→ Entries taken from a collection
───
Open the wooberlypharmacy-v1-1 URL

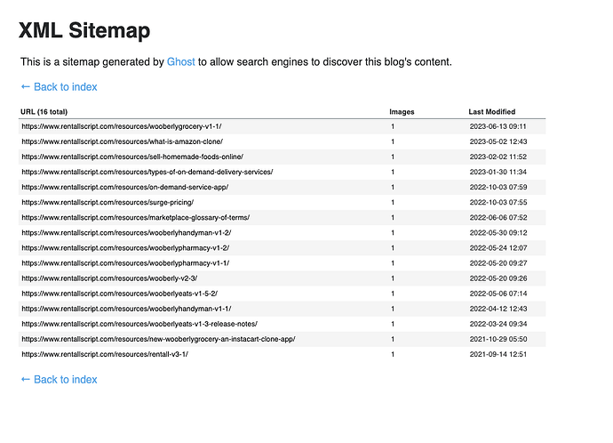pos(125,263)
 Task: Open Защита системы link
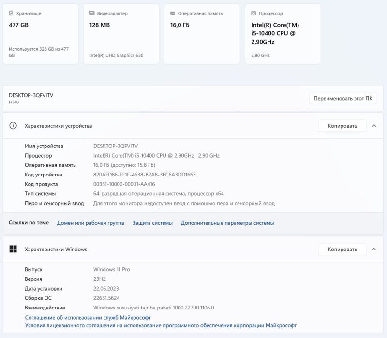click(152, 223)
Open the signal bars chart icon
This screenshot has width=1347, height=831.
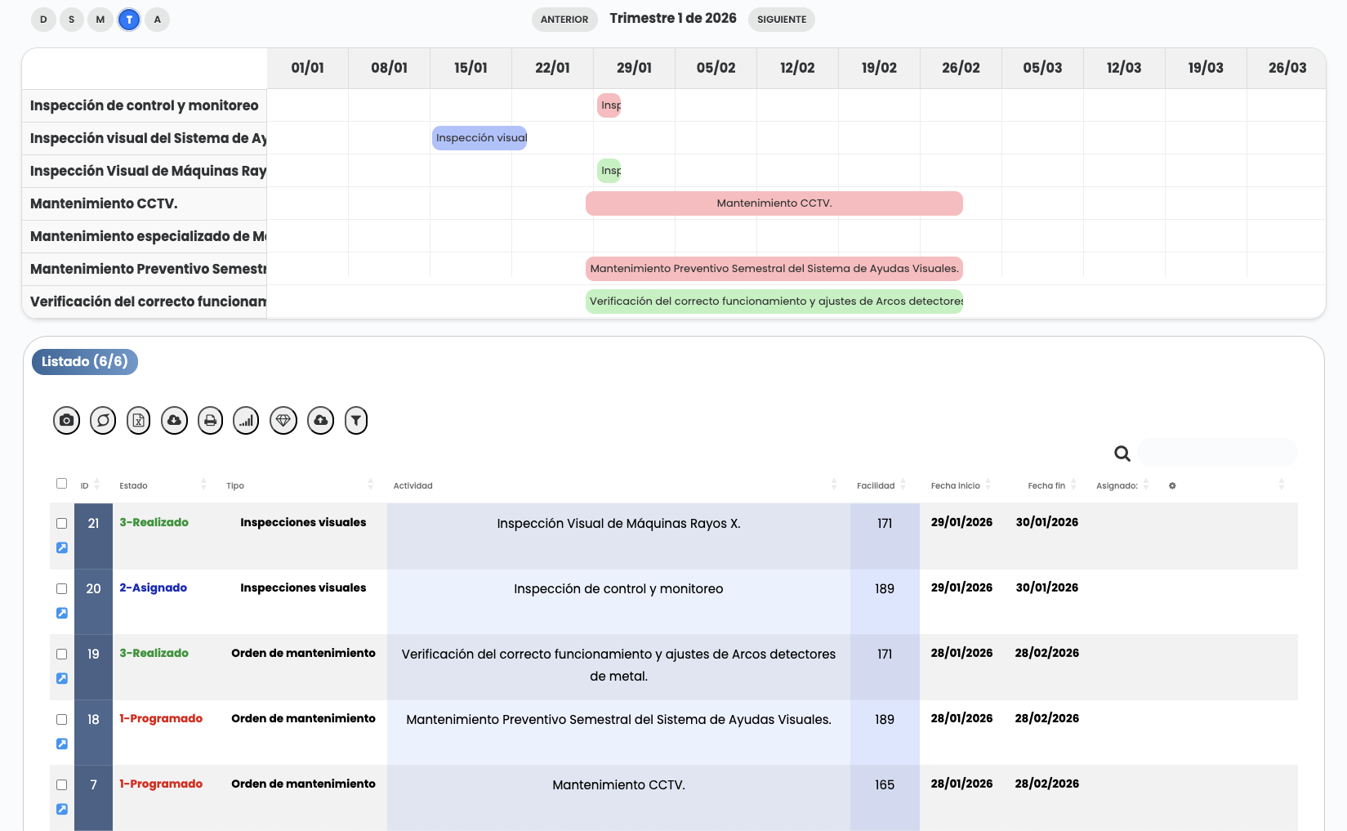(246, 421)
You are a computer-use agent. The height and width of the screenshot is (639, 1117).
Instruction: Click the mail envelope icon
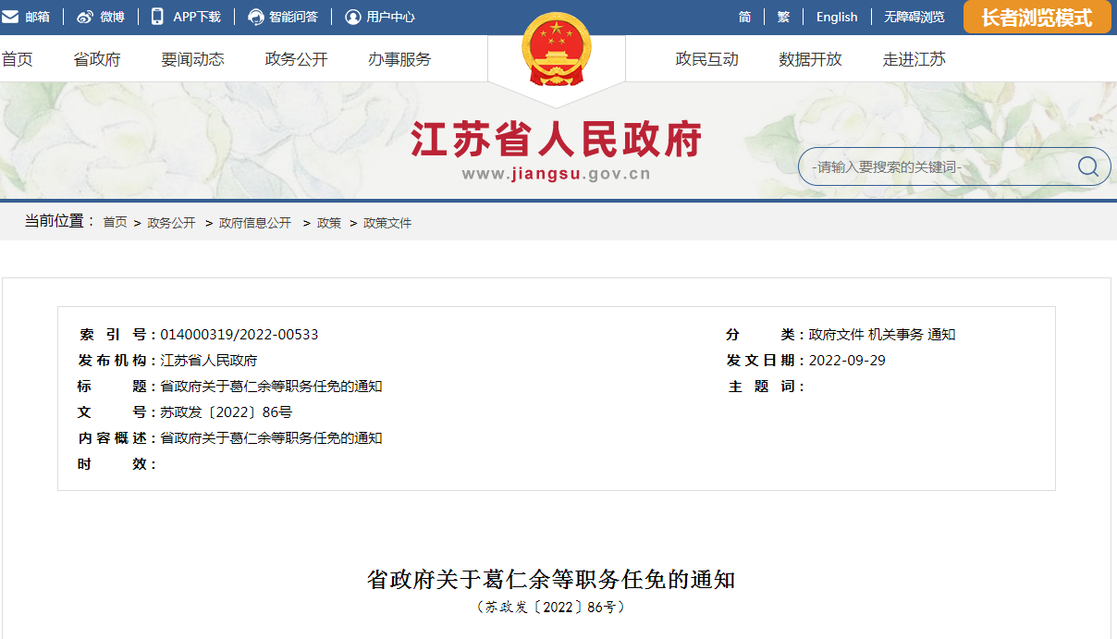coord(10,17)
───
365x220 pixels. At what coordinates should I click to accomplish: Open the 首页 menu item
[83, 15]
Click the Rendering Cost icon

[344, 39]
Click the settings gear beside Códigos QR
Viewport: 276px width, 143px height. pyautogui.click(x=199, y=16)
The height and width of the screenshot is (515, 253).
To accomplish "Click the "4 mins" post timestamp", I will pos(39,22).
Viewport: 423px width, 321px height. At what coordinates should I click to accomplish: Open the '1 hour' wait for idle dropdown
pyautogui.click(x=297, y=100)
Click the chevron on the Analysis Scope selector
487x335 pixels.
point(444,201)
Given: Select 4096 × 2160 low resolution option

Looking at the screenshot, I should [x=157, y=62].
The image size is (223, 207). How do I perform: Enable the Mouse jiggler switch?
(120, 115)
───
→ Task requirements
What's needed is an exact copy of the lines above from the one with "Open the wooberlypharmacy-v1-1 URL" through the one with "You are a computer-use", both included; the pictures stay out.

→ Output below
Open the wooberlypharmacy-v1-1 URL

pos(125,263)
 Task: Open Защита системы link
click(152, 223)
Open the signal bars chart icon
This screenshot has width=1347, height=831.
(246, 421)
You are a computer-use agent. The height and width of the screenshot is (639, 1117).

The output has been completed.